### Directions
Transcribe only what runs from the line containing "Screen dimensions: 1389x868" through the final line below, exactly, and leave every picture out.

Collected data:
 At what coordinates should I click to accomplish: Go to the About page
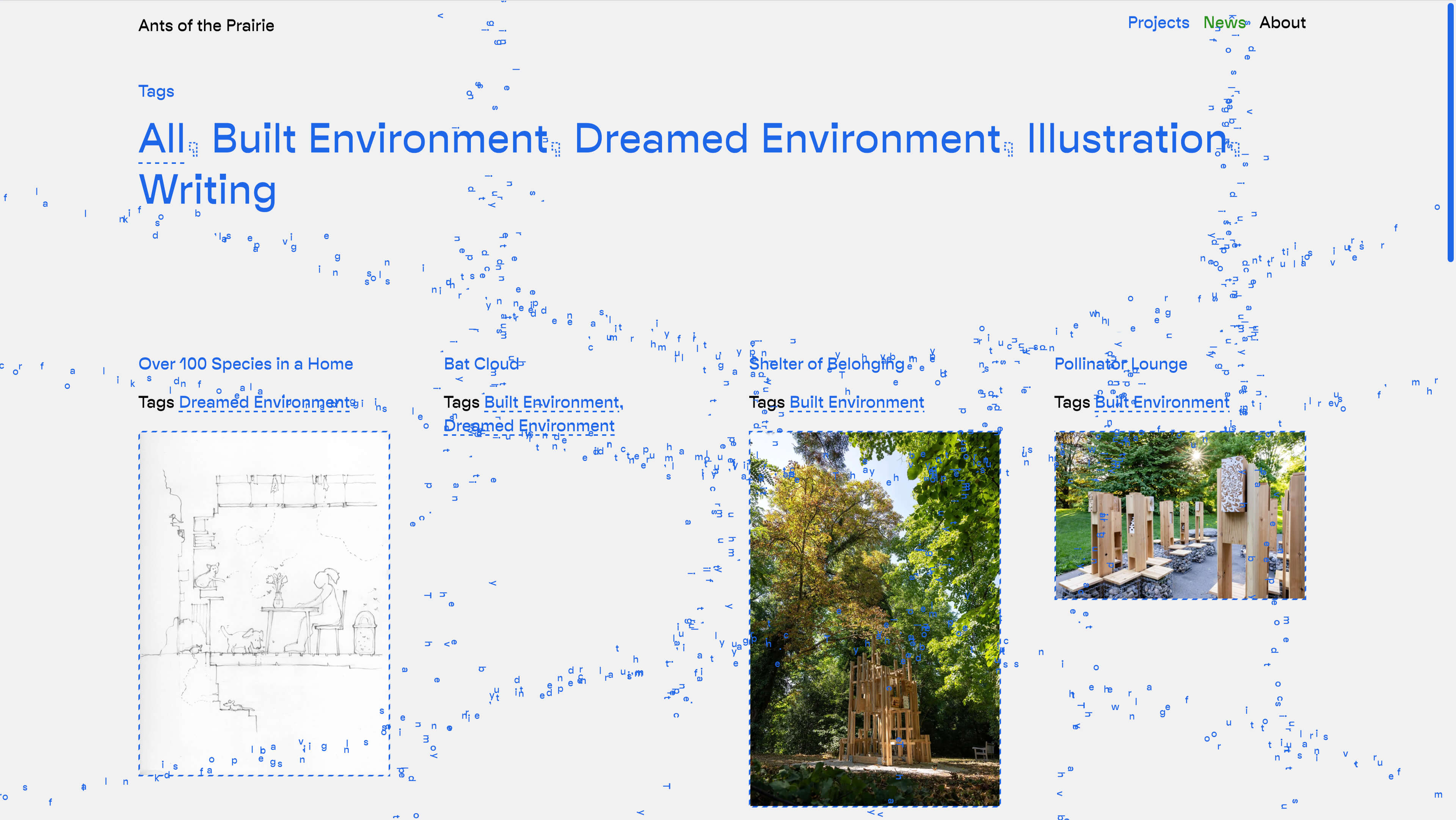[1282, 23]
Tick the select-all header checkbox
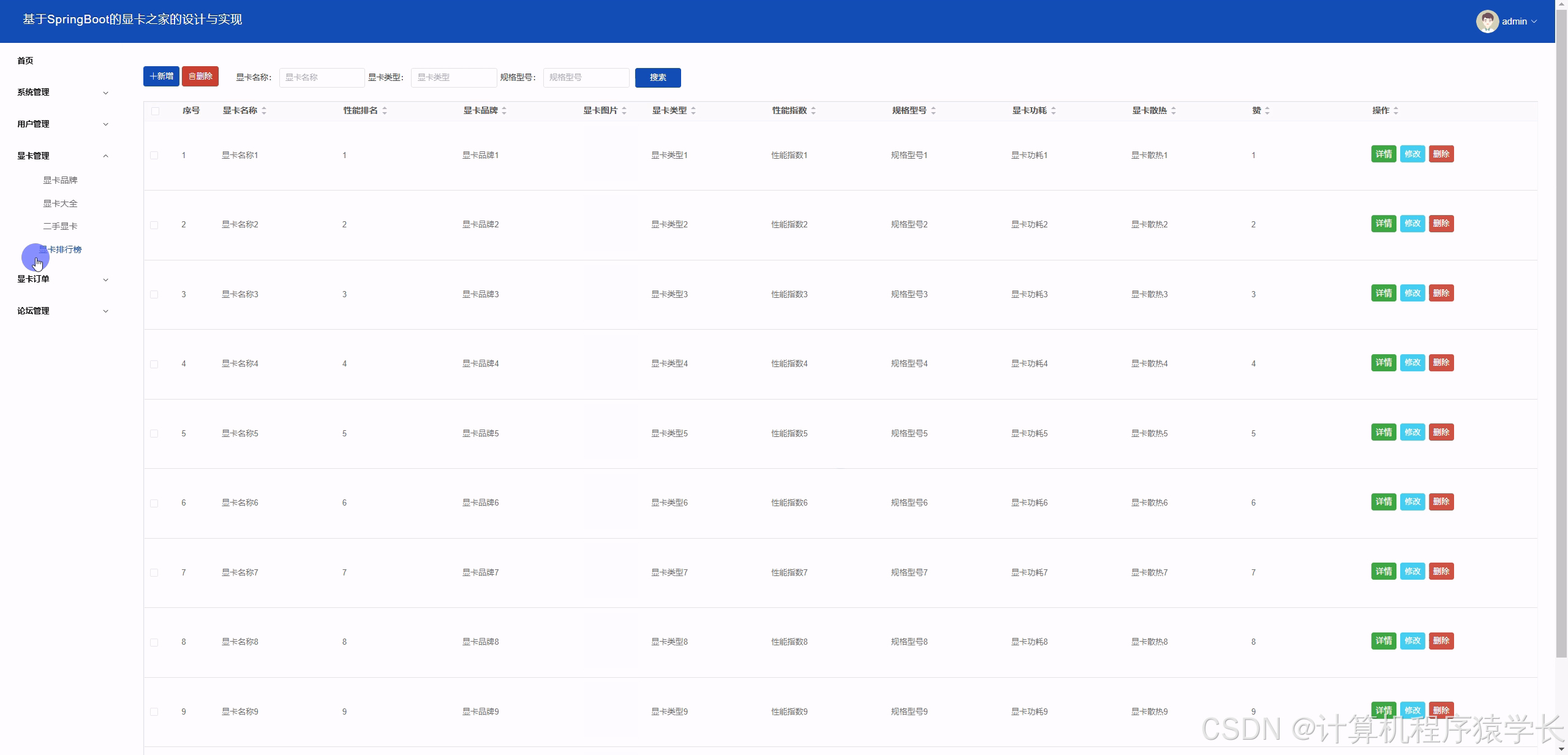This screenshot has width=1568, height=755. [x=155, y=111]
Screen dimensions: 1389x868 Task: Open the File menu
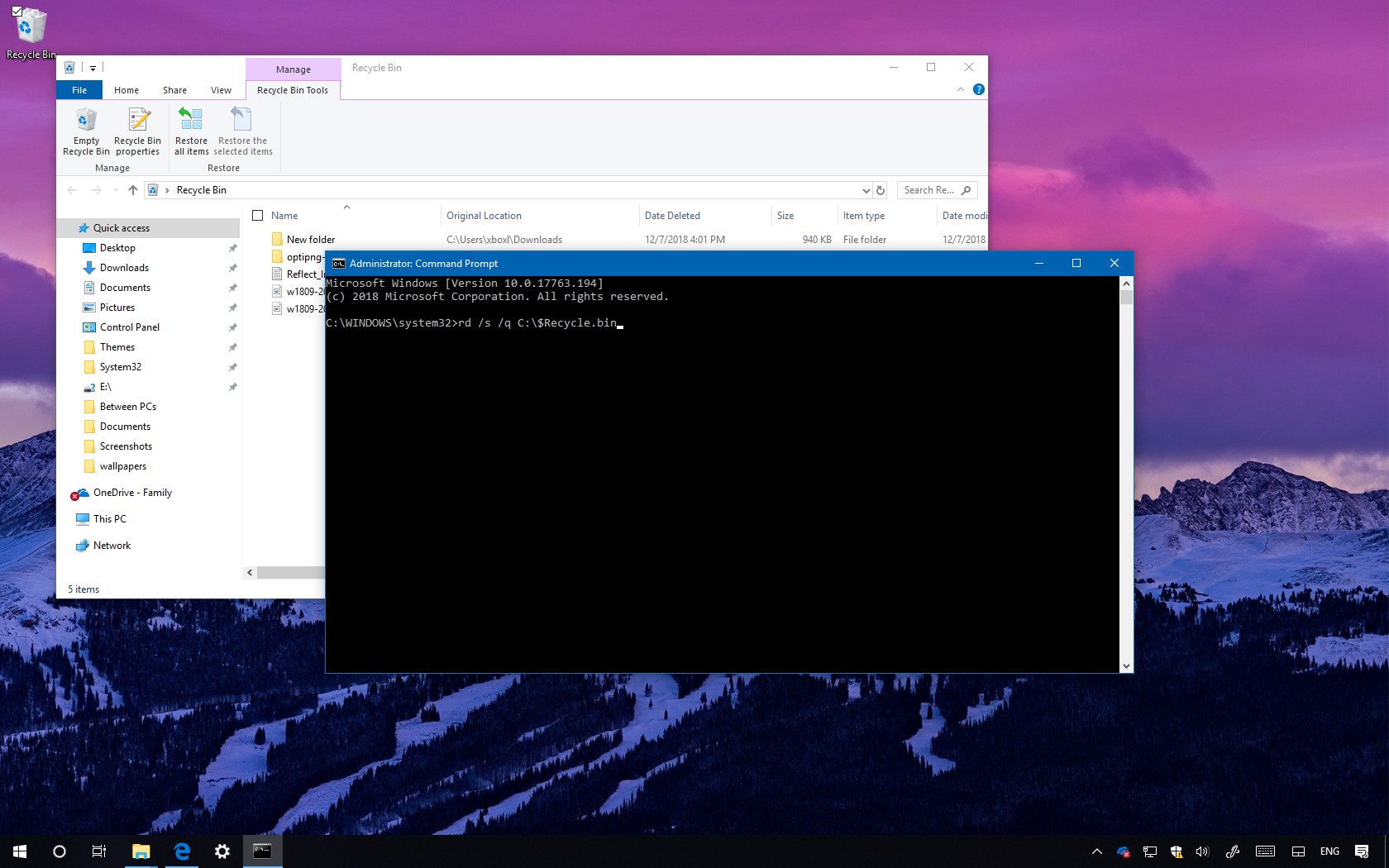(x=79, y=89)
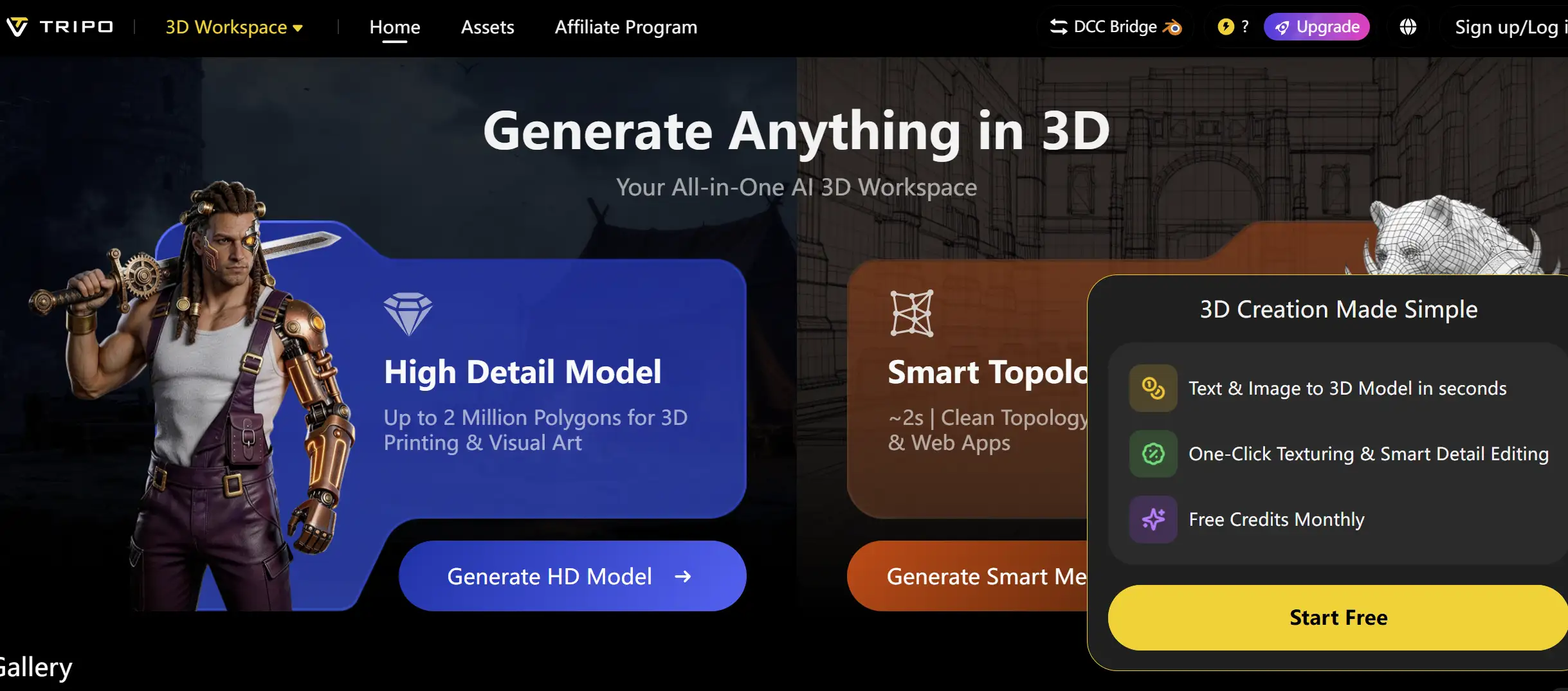Click the sparkle icon next to Free Credits Monthly

click(x=1153, y=519)
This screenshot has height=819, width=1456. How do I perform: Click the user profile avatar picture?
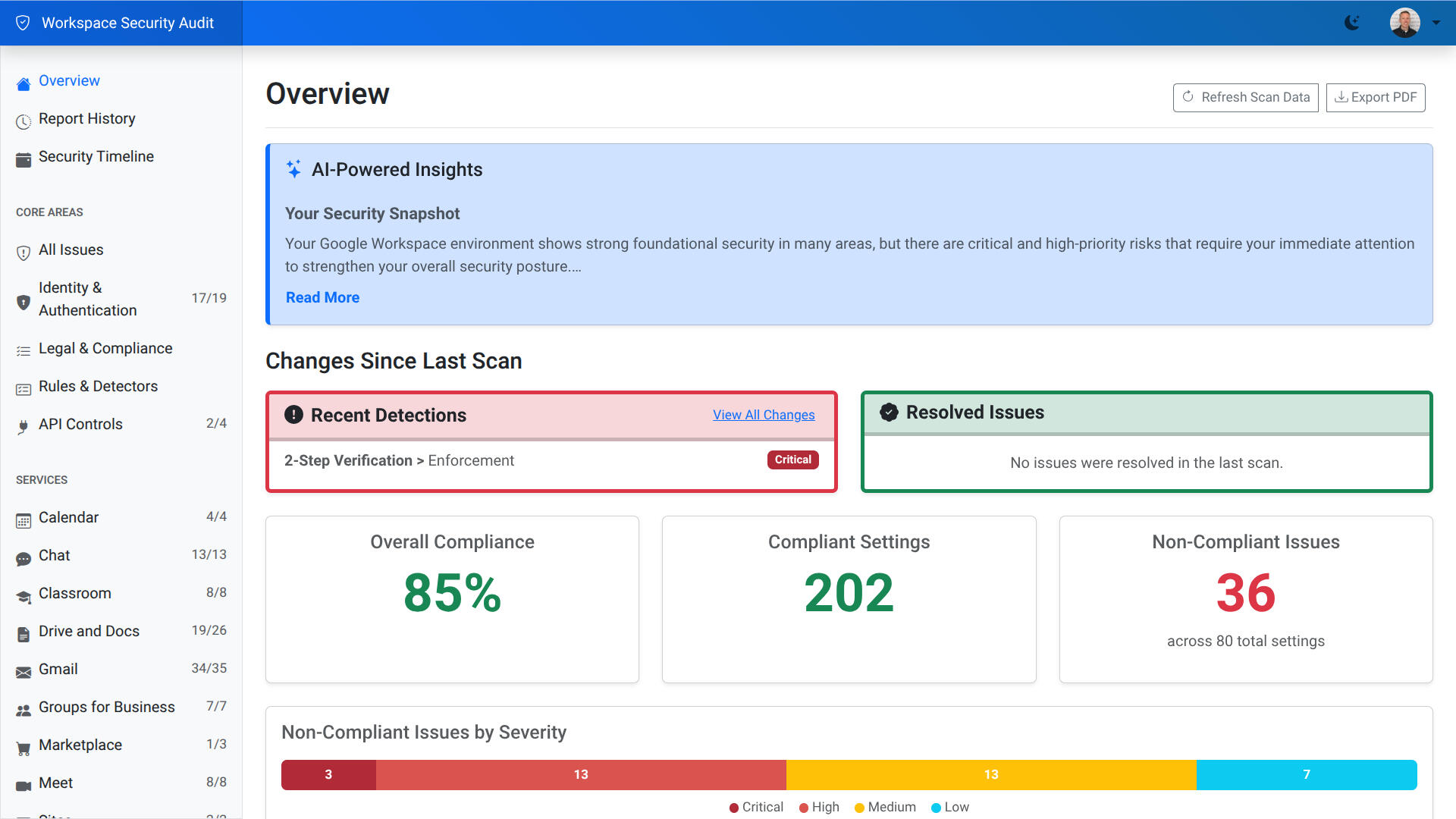(1405, 23)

### Exercise solution
Screen dimensions: 1389x868 Task: Open the File menu
(x=79, y=89)
Click the sparkle icon next to Free Credits Monthly

click(x=1153, y=519)
This screenshot has height=819, width=1456. How do I perform: Click the user profile avatar picture?
(1405, 23)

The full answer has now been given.